*** Opening Data provided ***
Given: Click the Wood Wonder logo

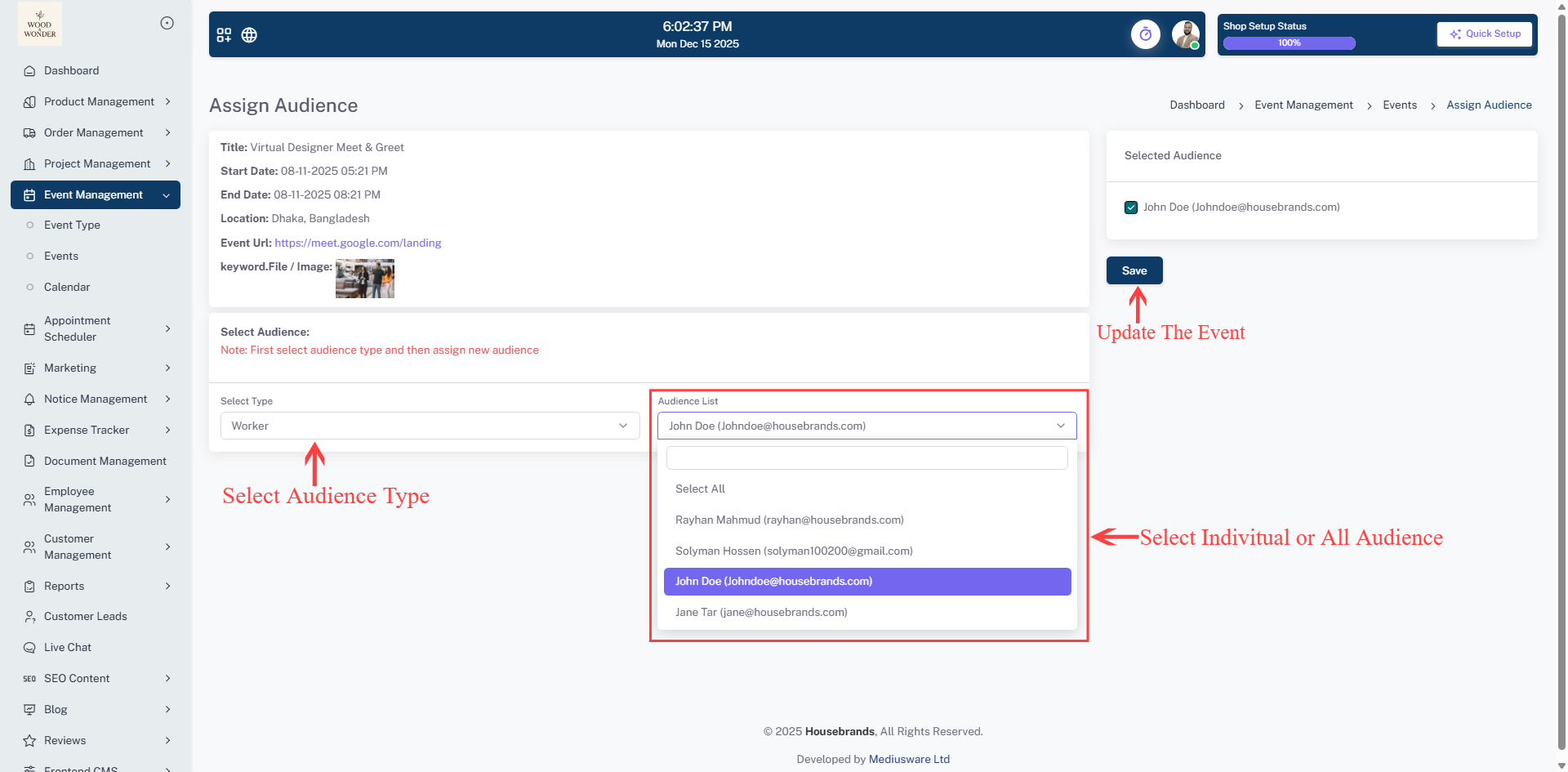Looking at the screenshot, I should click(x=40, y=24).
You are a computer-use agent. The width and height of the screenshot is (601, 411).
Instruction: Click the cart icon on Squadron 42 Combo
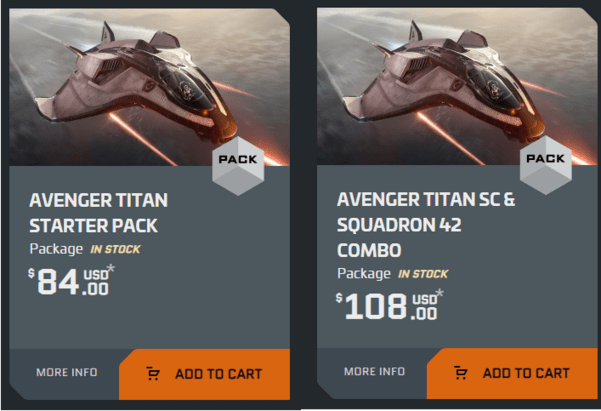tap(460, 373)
*** Closing Data provided ***
Your copy should hold exactly the lines from the one with "You are a computer-use" through the final line of the records, both ends included, and no pictures.

You are a computer-use agent. The width and height of the screenshot is (601, 411).
Instruction: Click the cart icon on Squadron 42 Combo
tap(460, 373)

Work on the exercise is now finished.